And yes, 550MHz*1024bit is 560 gigaBITS/s, NOT gigaBYTES/s.... (you forgot to input that Wii U eDRAM in GPU is not a single macro, it is eight macro's, your calculation/math is correct for a single macro but not all eight of them).

So actually 70.4GB/s then. (per macro)

drkohler's calculation is for a single macro not all eight macro's combined, he forgot to input in his own calculation that Wii U has eight and not one macro.

A proper calculation would have bee; 550MHz times 1024 bit times 8 equals 563.2 GB/s

Good Lord... I actually spent (wasted..) almost an hour googling around on the internet to see where these numbers come from. I found one troll on a forum who got to a 8192bit wide bus and this mystical 560GB/s number. Unfortunately this troll was posting on a technology forum, so he was immediately ridiculed into silence. That "troll" was probably right and there is proof to his theory while nobody presented any proof/evidence against it also if 563.2GB/s bandwidth was mystical then Sony would not have considered an option to have a bandwidth of 1 TB/s for PlayStation 4 if they used eDRAM/eSRAM.

Apparently "macro" is the new buzzword now that magically creates big numbers. 
Since when a word "macro" is a buzzword?? Because it is not a buzzword and since when it apparently magically creates big numbers?

I have no idea what the expression "macro" means here, It is not an expression, it is a word used involving eDRAM since meaning of "macro" is basically a blocks. One macro is a block.

 

so would any of you "macropeople" answer the following questions:

1. Do you know how much die space and how much power memory controlers require for driving a 8192bit bus? - assuming 32 (!) proprietary 256bit controlers or 128 (!!) conventional 64bit controlers at 40 (45?)nm process nodes? If you got the same number as me, didn't it raise a flag in your brain, just by looking how large the entire gpu die actually is?

Do you know that we aren't talking about 8192bit bus at all, we are talking about 8 buses each having being 1024bit not a single 8192bit bus. @underlined It would have, a decade ago and this didn't stop Xbox 360 with internal bandwidth with each of 5 2MB macros having 1024bit bus in 2005.

2. Where on the die shot are all those memory controlers? Ho many metal layers would you find to connect all of this (Hint: the Jaguar cpu only needs 11, and it has a measly 256bit bus)?

Why you ask me, you can't see? Also CPU=/=GPU.

3. Why on earth would Microsoft go with a measly 109GB/s bus in the XBox One apu managed cache, if they could easily achieve twenty times the bandwidth with this magic WiiU technology?

▶ _DATASET EXTRACT_:

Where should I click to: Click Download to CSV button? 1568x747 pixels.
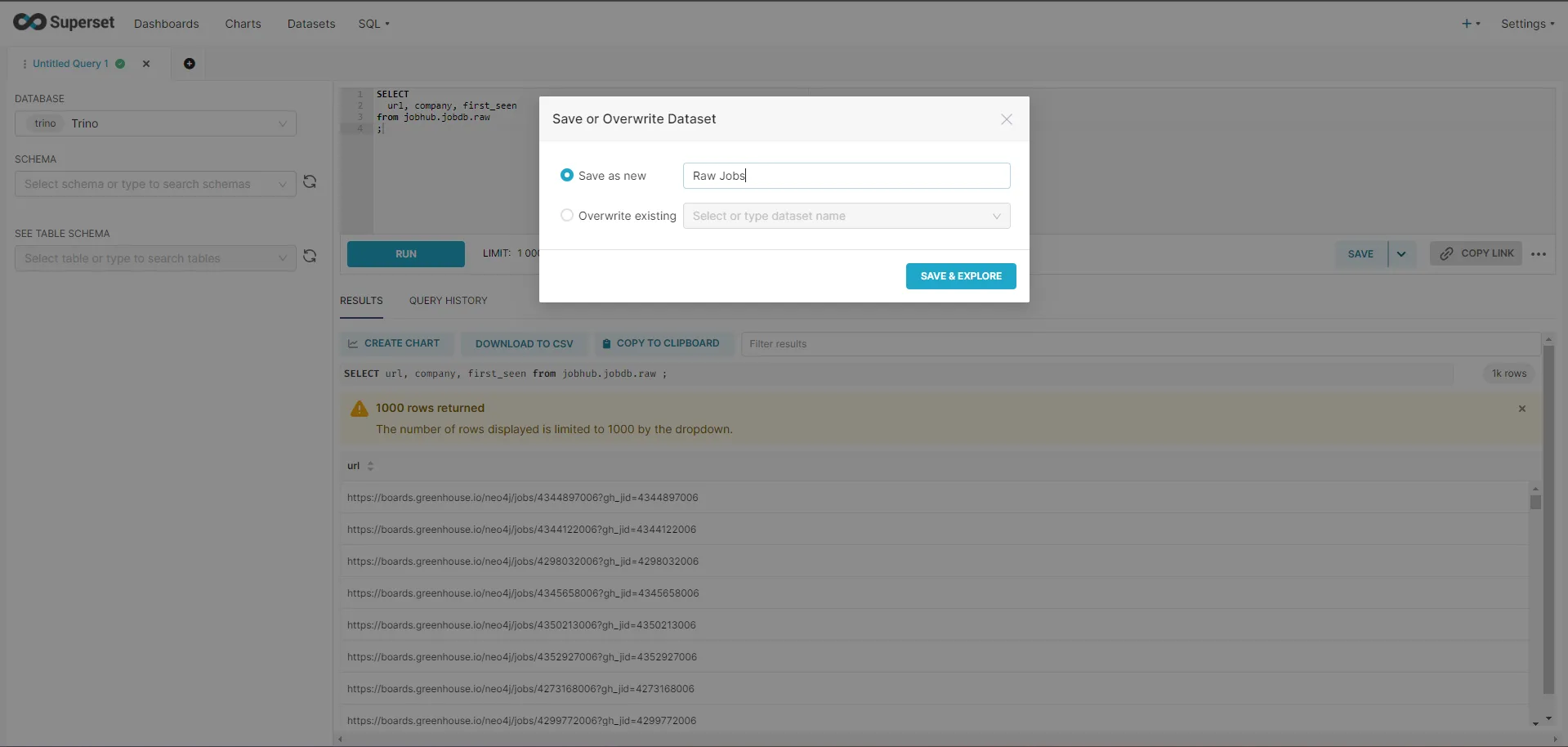tap(524, 344)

▶ _STATED GOAL_: In the forum post about Wii U eDRAM bandwidth, how many macros does the eDRAM in the Wii U GPU have?

▶ _ANSWER TO THE EXERCISE_: Eight.